If the infection is ignored--doctors questioned said drinking large quantities of fluids and avoiding intercourse for a few days are good self-treatment steps--urinary tract infections can worsen markedly, and come to include back pain, fever, chills, nausea and vomiting. A bad infection left completely alone can even migrate to the kidneys, where dealing with it can be a major medical undertaking.
Against this backdrop of uncertainty emerges the new study in this week's Journal of the American Medical Assn. that identifies the diaphragm--the birth control method of choice of about 8.3% of American women, according to Planned Parenthood--as a major causative or exacerbating factor in urinary tract infections.
The new research was done by a team headed by Dr. Stephen Fihn, an internal medicine specialist at the University of Washington.
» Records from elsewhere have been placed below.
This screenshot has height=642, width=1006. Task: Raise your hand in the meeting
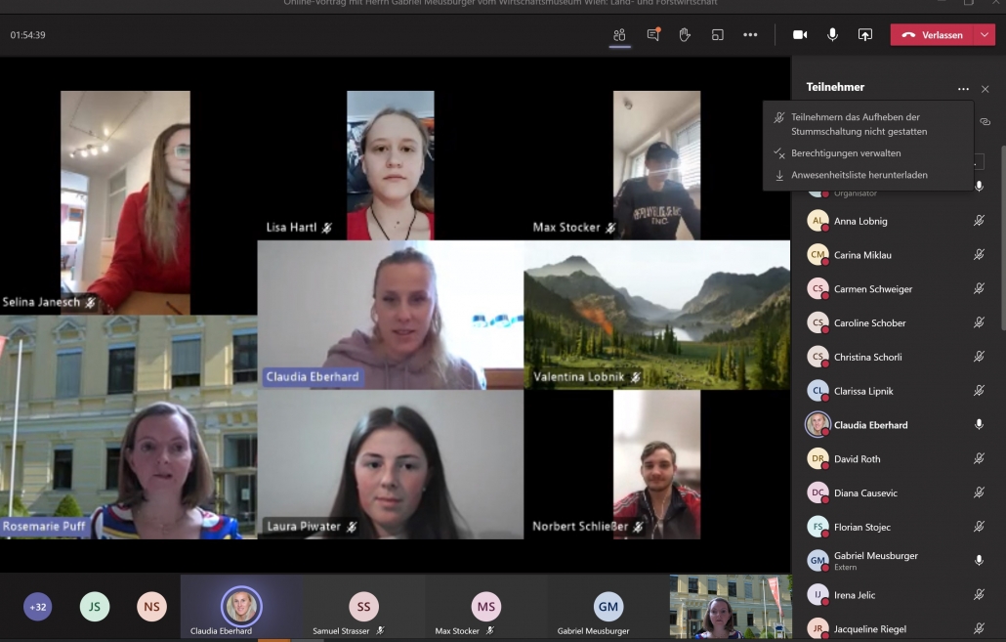click(685, 35)
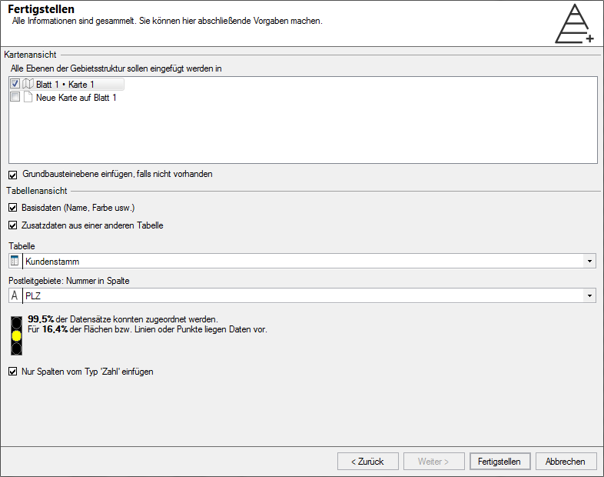
Task: Open the Tabelle dropdown arrow
Action: point(589,261)
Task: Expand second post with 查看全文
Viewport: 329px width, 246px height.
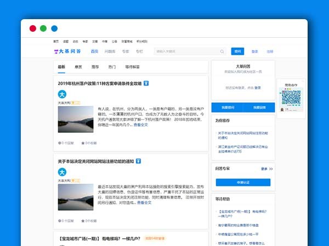Action: point(144,202)
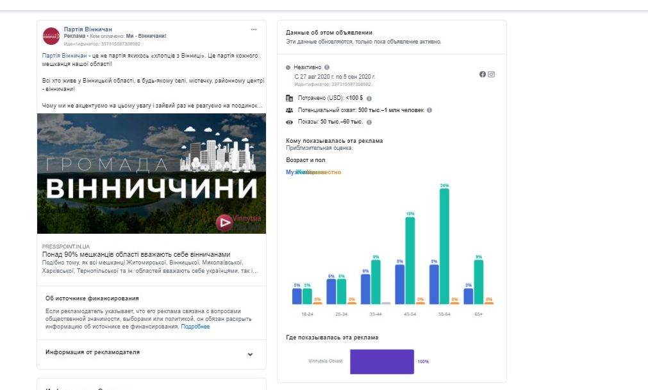Screen dimensions: 648x390
Task: Click info icon beside Потрачено (USD)
Action: tap(370, 99)
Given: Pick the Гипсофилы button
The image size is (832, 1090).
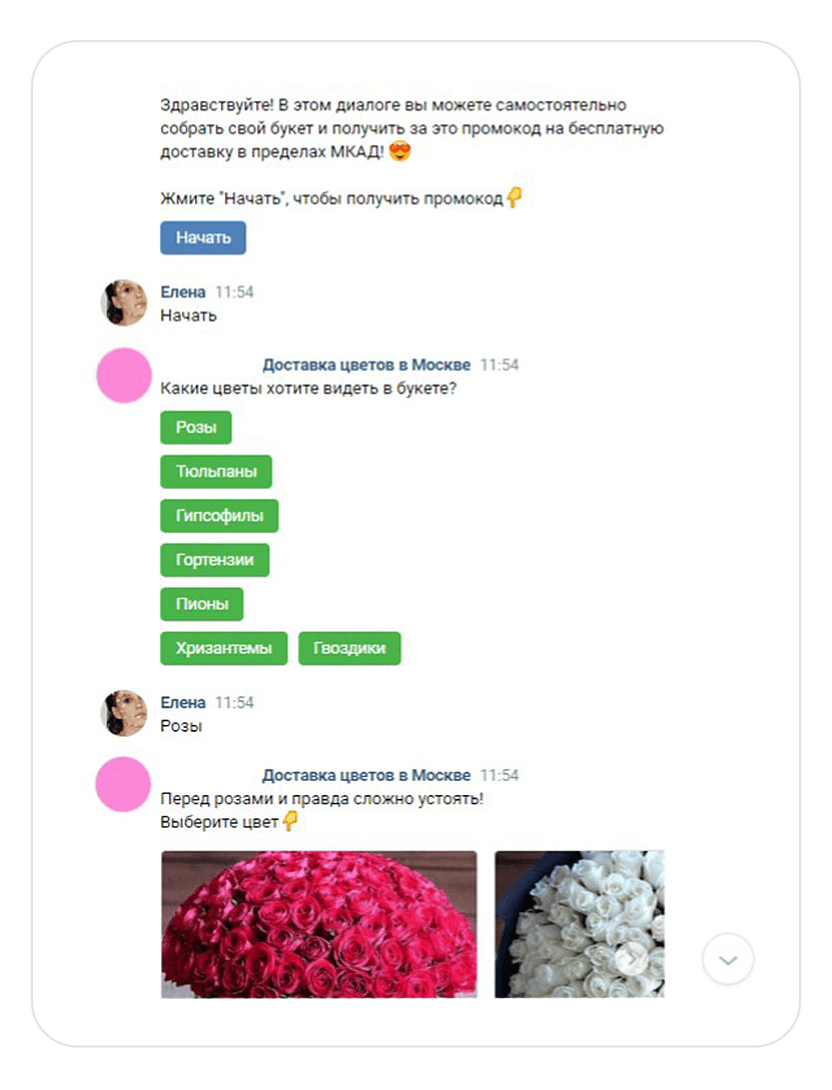Looking at the screenshot, I should 219,515.
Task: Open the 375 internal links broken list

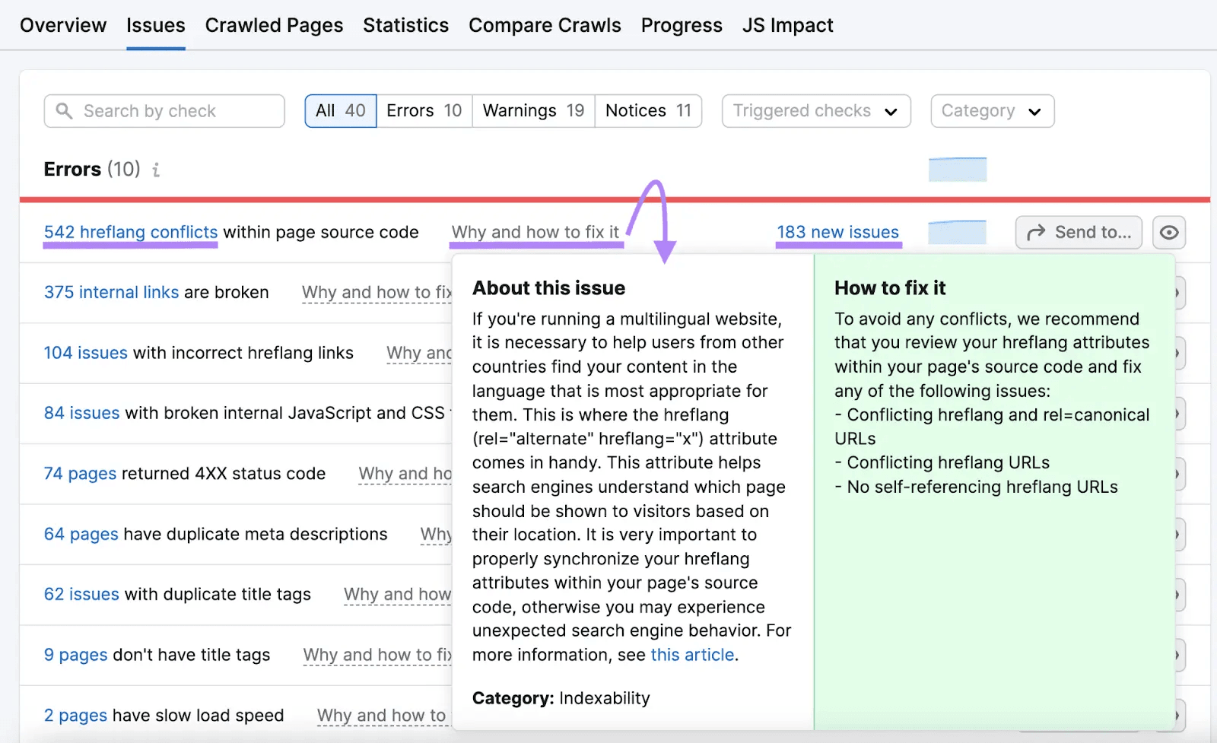Action: click(111, 292)
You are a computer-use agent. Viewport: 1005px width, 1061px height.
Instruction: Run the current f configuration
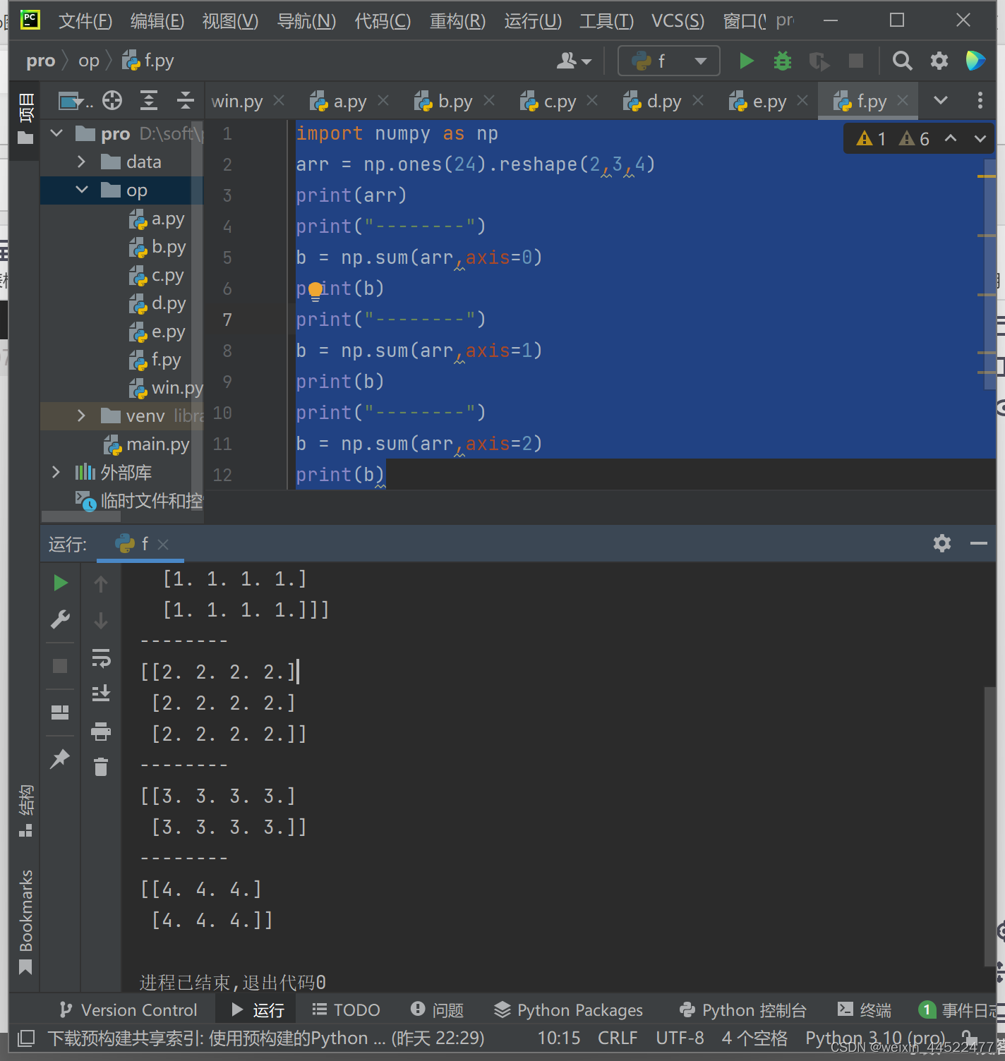tap(746, 61)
Fihn and four other researchers analyzed two groups of women using different research techniques in an attempt to make certain the conclusions were accurate.
Four Times More Vulnerable
A total of 199 sexually active women participated. Fihn and his team reported that diaphragm users stood more than four times the chance of coming down with a urinary tract infection than women who used other methods of birth control including the Pill, the IUD, condoms and other types.
"It's a nagging problem," said Fihn, "but not one that's serious. It is one that's readily amenable to treatment (usually with antibiotics of one type or another) and it happens to women who don't use the diaphragm as well as to those who do."
Fihn said that, while predisposition to urinary tract infections could be a factor in a woman's choice of birth control, "it should probably be a small one, though even for a woman who does come down with urinary tract infections and uses the diaphragm, it would be (more) worthwhile to pay attention to how well the diaphragm is fitting."
Fihn and other researchers, including Dr. Larrian Gillespie, a Los Angeles urologist, believe the diaphragm may influence urinary tract infections if it is not properly sized and puts undue pressure on the urethra during intercourse.
In a study published in 1984, Gillespie even suggested an alternative diaphragm design that would eliminate much--if not all--of the extra pressure that may give diaphragms a role in causing urinary tract infections. But, she said, diaphragm manufacturers expressed little interest in her proposal.
A USC expert, Dr. Gerald Bernstein, said research is continuing into the factors that influence urinary tract infections. He said the new University of Washington study was an interesting addition to a limited body of medical literature in the field.
However, Bernstein said some preliminary research into infection incidence in diaphragm users comparing them to women using cervical caps has found little difference--a conclusion that, if it stands up to final analysis, would further complicate the question of what influences the infections and how.
Bernstein suggested that if a woman has "just an occasional episode"--perhaps once every three years or so--of urinary tract infection, she should perceive it as "no big deal." But, he said, a woman who is getting infections three or four times a year should certainly arrange to have a complete evaluation.